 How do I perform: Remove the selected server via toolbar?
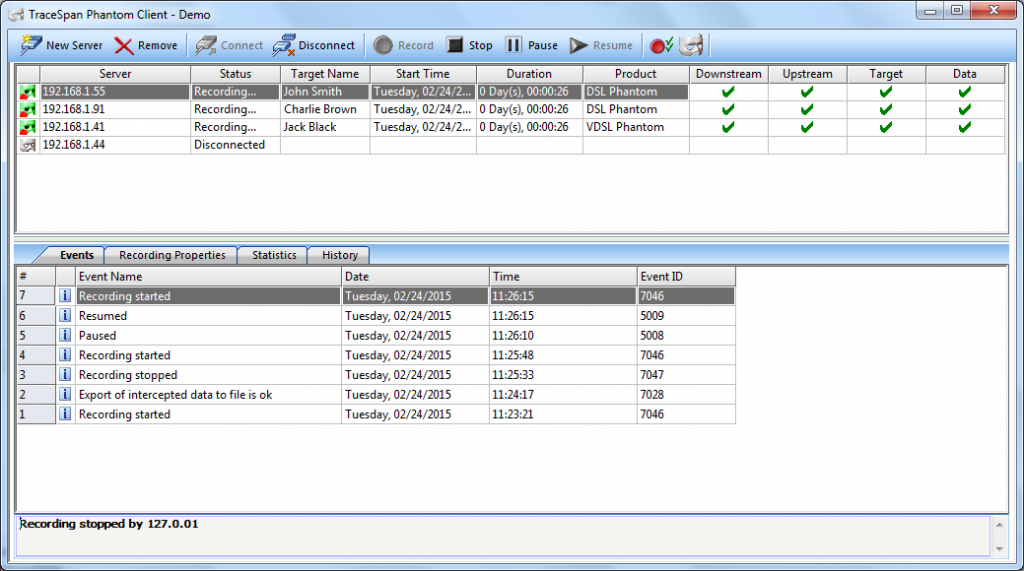[145, 45]
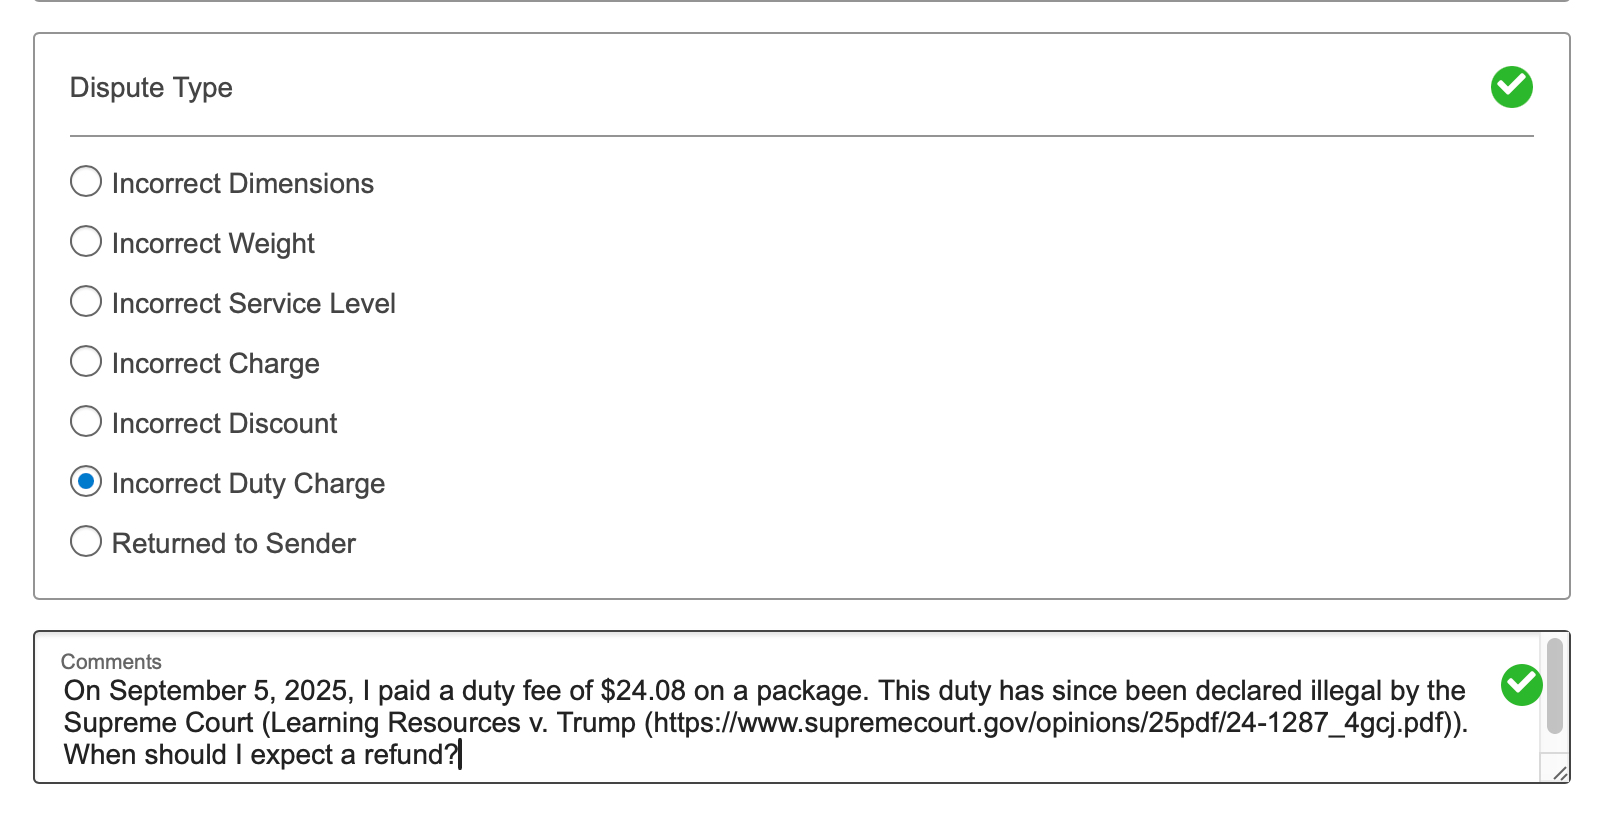This screenshot has width=1606, height=836.
Task: Choose the Incorrect Discount radio button
Action: tap(86, 422)
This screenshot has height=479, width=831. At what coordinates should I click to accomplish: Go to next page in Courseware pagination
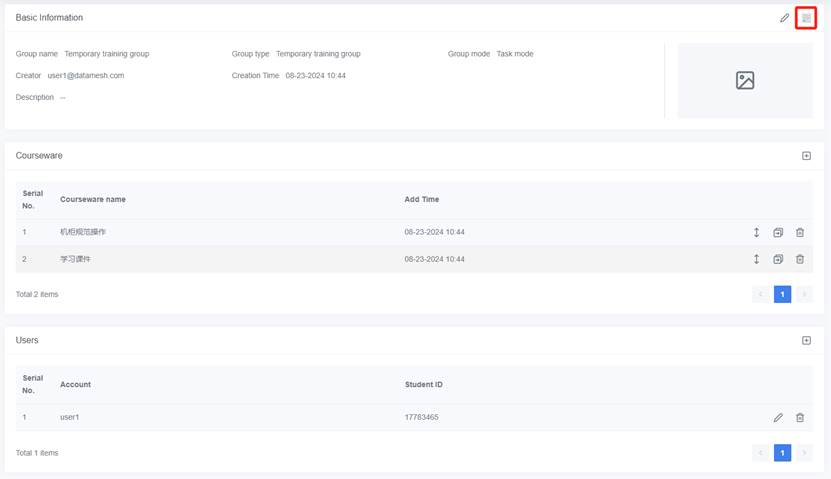click(x=804, y=294)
○ ○ ○ ○
WHAT TO PRODUCE —
Repeat, word for word, each of the records, omitting any image they hold.

RESPONSE TO THIS EXERCISE —
 How do I perform: Remove the selected server via toolbar?
[145, 45]
This screenshot has width=1606, height=836.
Task: Choose the Incorrect Discount radio button
Action: tap(86, 422)
This screenshot has height=479, width=831. At what coordinates should I click to accomplish: Go to next page in Courseware pagination
click(x=804, y=294)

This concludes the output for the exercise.